● **Directive 1**: Please copy out the advice column on midlife crises in Dallas, starting with "Witness the guy" and going on through "the way down.", renaming "Lamborghini" to "Ferrari" wherever it occurs.
● **Directive 2**: Carry the advice column on midlife crises in Dallas further, picking up after its last sentence.

● **Document extract**:
# # # #

Question: When I turned 40 about a year ago, I just thought it was another day. But lately I’ve been asking myself a lot more of those introspective questions you normally wouldn’t ask unless you are really drunk or going through a midlife crisis. But can you still be going through a midlife crisis if you’re still in love with your wife, feel fulfilled in your career, have a full head of hair and don’t have any impulses to make expensive material purchases? Why can’t I just be happy that I actually made it to 40? Thanks in advance — Looking for the Beer Tap of Youth in Lake Highlands
You’re going about this all wrong, Mr. Beer Tap. That is the crux of your problem. You are most assuredly undergoing a midlife “crisis,” or as I more correctly refer to it, a “rebirth.” You appear tragically unschooled in the means of how this is properly done in Dallas, the greatest city in the world and a place utterly unique amongst the vast regions of the cosmos.
In this, our mutual homeland, the period of narcissistic self-discernment you describe cannot be overcome merely by such measures as “expensive material purchases,” and in most cases it has nothing whatsoever to do with dissatisfaction with one’s career or chosen life partner.
No, life in Dallas is so magnificent that the nagging necessity of rebirth instead grows out of the realization that one is unworthy of such blessings. Striving to match the city’s unattainable level of greatness is a Sisyphean task, and most are crushed by the pressure of their fruitless attempts. Thus one can’t improve one’s condition to combat such ennui. One must destroy.
Witness the guy who rented a Lamborghini, wrecked the car on the Tollway, and abandoned it. Can you imagine how powerful he must have felt in that moment? How alive he must have been to the adrenaline pumping through his body, his heart thump-thump-thumping so loudly in his own ears that he couldn’t help but let loose a barbaric “Yawp” whilst beating his chest in a gesture that declared himself a man fully aware of his unworthiness? Then the giddiness that must have overcome him to realize how screwed his future insurance rates were going to be? He had been a man flying far too high on this city’s wings, and with the sun threatening to scorch him, he jumped to the ground below. There he felt safe and comfortable at last, even if it meant breaking his own legs on the way down.

# # # #

● **Given data**:
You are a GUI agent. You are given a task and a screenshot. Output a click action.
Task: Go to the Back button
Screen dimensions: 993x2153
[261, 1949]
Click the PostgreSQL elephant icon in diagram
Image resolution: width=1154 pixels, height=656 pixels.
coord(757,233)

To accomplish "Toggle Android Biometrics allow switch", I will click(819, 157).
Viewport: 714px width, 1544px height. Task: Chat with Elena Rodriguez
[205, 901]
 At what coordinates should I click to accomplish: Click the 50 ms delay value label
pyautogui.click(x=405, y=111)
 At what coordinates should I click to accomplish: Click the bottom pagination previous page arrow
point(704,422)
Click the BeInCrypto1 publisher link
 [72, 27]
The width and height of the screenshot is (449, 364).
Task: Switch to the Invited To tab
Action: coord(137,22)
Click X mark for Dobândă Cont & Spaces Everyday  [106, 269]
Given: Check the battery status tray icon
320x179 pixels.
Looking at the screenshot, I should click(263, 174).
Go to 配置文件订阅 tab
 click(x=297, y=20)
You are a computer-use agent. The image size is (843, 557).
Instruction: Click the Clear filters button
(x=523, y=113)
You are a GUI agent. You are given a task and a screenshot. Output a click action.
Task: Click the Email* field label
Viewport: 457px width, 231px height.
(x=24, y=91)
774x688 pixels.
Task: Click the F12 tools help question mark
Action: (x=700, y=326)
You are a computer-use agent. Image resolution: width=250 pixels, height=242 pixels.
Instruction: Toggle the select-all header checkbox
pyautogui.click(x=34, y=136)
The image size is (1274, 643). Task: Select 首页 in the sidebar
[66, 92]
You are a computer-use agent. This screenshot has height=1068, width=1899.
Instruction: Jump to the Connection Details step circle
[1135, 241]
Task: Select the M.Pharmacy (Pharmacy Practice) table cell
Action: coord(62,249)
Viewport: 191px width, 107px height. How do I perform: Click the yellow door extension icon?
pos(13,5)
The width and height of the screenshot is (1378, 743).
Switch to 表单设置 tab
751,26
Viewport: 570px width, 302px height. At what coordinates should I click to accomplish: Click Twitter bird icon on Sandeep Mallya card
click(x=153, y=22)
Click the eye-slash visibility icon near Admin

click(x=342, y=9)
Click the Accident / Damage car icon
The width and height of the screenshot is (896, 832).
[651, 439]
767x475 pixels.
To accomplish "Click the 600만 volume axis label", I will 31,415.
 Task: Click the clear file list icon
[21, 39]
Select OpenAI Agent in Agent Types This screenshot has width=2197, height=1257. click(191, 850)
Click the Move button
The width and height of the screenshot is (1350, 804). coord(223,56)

# # # #

● **Written answer 1**:
Witness the guy who rented a Ferrari, wrecked the car on the Tollway, and abandoned it. Can you imagine how powerful he must have felt in that moment? How alive he must have been to the adrenaline pumping through his body, his heart thump-thump-thumping so loudly in his own ears that he couldn’t help but let loose a barbaric “Yawp” whilst beating his chest in a gesture that declared himself a man fully aware of his unworthiness? Then the giddiness that must have overcome him to realize how screwed his future insurance rates were going to be? He had been a man flying far too high on this city’s wings, and with the sun threatening to scorch him, he jumped to the ground below. There he felt safe and comfortable at last, even if it meant breaking his own legs on the way down.

● **Written answer 2**:
A sadder example is set by that woman in Lakewood who decided she didn’t deserve a house. She chucked it all in favor of a 120-square-foot shack complete with a bucket for pooping in. Subjecting herself to such humiliation really should have done the trick, but the fact that she’s tooling around the country instead of settling in Dallas causes me to suspect that she’s not found the peace she sought.
Folks like her are better off thinking bigger. I mean, look at Mike Rawlings. The mayor has really found himself a genius path of self-destruction: Championing the Trinity Toll Road.
Either way this thing shakes out he won’t have to go on living with the sense that he’s not up to Dallas’ standards. (And a midlife rebirth is the only reasonable explanation I can surmise for his actions.) By going bigger, stronger, and harder in favor of cramming a useless highway between the levees — all common sense and facts be damned — he’s trying to make the upcoming May election a referendum on the matter.
If he wins and the toll road carves an irreparable scar alongside the city’s greatest natural asset, then he’ll get to experience the same pulse-pounding sensation of rebirth the Lamborghini fellow did, only more so. He’ll not only have debased himself in the face of the people of Dallas, he’ll also have managed to pull the city down a level or two in the process.
On the other hand, if he’s somehow defeated for re-election, or if a staunchly anti-Toll Road council is seated and blocks the construction of this monstrosity, he’ll be spared having to continue playacting the burdensome role of a worthy city leader. It’s a win for him, regardless.
Whichever of these models you pursue, Mr. Beer Tap, I leave you with a bit of advice I once heard from an old Austrian nun: Climb every mountain, ford every stream, follow every rainbow, until you acknowledge that this city is way too good for you.
Bringing in ‘da noise and ‘da funk,
John Neely Bryan is the founder of the city of Dallas and an expert on all matters. Email him for advice, to have a dispute adjudicated, or to seek his wisdom on any of a myriad of topics, at firstname.lastname@example.org.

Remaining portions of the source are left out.